-- EXERCISE OBJECTIVE --
Each line in the entries below that contains the word "computer" counts once. Report how many there are and nothing more.

-- AVAILABLE DATA --
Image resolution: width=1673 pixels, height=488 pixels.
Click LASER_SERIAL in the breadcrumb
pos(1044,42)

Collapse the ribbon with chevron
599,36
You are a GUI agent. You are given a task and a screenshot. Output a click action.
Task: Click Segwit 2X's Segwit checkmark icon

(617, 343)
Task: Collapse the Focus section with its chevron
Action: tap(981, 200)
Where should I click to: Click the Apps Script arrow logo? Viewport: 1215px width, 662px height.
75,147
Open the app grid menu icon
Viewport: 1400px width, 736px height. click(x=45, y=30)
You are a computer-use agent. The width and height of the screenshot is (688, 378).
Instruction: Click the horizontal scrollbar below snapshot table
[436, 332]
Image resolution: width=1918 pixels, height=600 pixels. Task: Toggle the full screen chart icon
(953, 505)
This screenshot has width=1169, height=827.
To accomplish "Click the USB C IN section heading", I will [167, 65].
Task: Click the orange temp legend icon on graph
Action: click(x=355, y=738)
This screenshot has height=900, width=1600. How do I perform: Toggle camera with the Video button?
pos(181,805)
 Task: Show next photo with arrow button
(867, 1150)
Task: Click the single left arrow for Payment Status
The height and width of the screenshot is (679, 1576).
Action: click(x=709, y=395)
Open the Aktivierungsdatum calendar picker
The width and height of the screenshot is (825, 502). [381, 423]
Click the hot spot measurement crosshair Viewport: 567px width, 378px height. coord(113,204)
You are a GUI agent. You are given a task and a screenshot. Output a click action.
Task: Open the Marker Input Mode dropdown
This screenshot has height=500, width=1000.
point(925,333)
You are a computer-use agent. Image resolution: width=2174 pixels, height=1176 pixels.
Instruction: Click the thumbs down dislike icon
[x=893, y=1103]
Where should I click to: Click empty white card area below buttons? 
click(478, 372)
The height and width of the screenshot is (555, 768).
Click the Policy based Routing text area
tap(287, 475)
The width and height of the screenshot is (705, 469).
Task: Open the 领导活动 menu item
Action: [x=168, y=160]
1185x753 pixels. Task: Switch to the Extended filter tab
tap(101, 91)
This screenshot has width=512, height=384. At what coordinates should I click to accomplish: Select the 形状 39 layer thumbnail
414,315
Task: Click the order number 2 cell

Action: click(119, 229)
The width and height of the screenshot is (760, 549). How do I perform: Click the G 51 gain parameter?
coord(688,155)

-- TASK RESPONSE --
2